- [EXERCISE DATA]:
*** Begin section ***
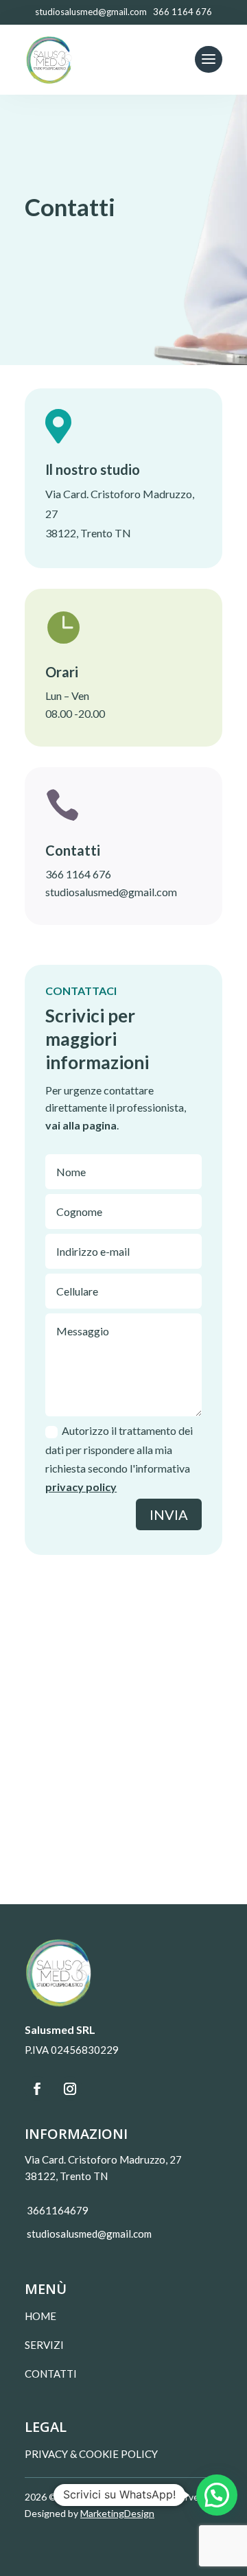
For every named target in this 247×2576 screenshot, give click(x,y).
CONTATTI (51, 2373)
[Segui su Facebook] (37, 2088)
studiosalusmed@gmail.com (111, 891)
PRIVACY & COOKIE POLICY (91, 2454)
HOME (40, 2316)
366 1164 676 (78, 873)
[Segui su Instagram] (70, 2088)
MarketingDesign (117, 2513)
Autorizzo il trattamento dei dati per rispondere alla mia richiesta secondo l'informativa (119, 1458)
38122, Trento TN (88, 532)
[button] (216, 2495)
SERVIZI (44, 2345)
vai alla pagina (81, 1125)
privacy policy (81, 1486)
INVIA (169, 1514)
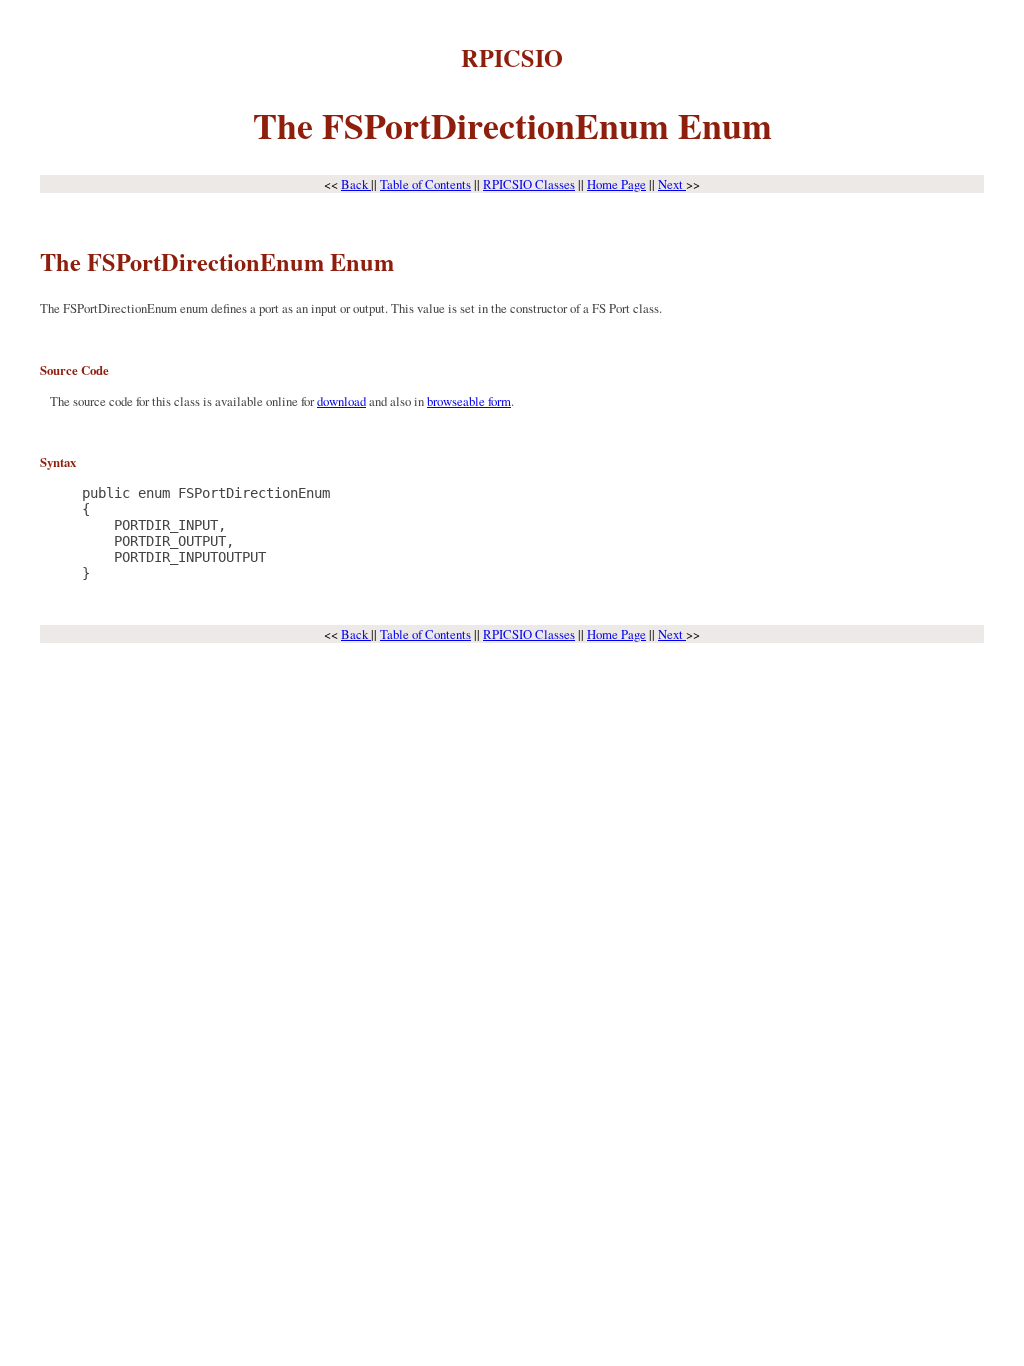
*** End section ***
Each line of the data must be restated exactly, and the pictures must be left out.

For every named target in this 247×2576 screenshot, give click(x,y).
CONTATTI (51, 2373)
[Segui su Facebook] (37, 2088)
studiosalusmed@gmail.com (111, 891)
PRIVACY & COOKIE POLICY (91, 2454)
HOME (40, 2316)
366 1164 676 (78, 873)
[Segui su Instagram] (70, 2088)
MarketingDesign (117, 2513)
Autorizzo il trattamento dei dati per rispondere alla mia richiesta secondo l'informativa (119, 1458)
38122, Trento TN (88, 532)
[button] (216, 2495)
SERVIZI (44, 2345)
vai alla pagina (81, 1125)
privacy policy (81, 1486)
INVIA (169, 1514)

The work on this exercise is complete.